§ To do
Should an entry contain an image, omit it and repeat the rest exactly.

§ Material for the task
....

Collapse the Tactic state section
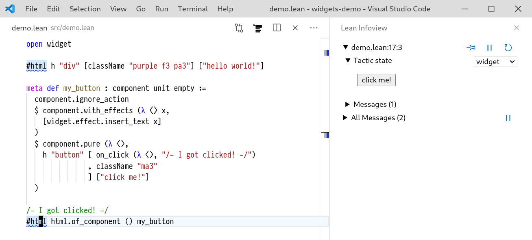Image resolution: width=532 pixels, height=240 pixels. [348, 61]
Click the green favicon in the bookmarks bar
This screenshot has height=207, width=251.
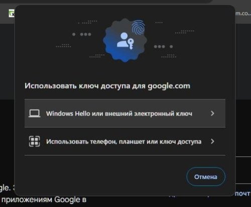[12, 13]
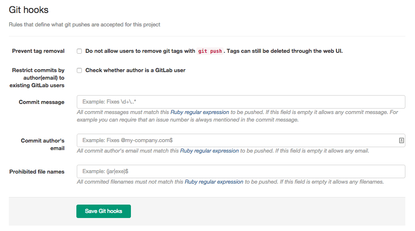
Task: Tick the GitLab user author check box
Action: (79, 70)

....

§ Result for this task
Collapse the Tactic state section
Image resolution: width=532 pixels, height=240 pixels. [348, 61]
Click the green favicon in the bookmarks bar
This screenshot has height=207, width=251.
[12, 13]
Task: Tick the GitLab user author check box
Action: (79, 70)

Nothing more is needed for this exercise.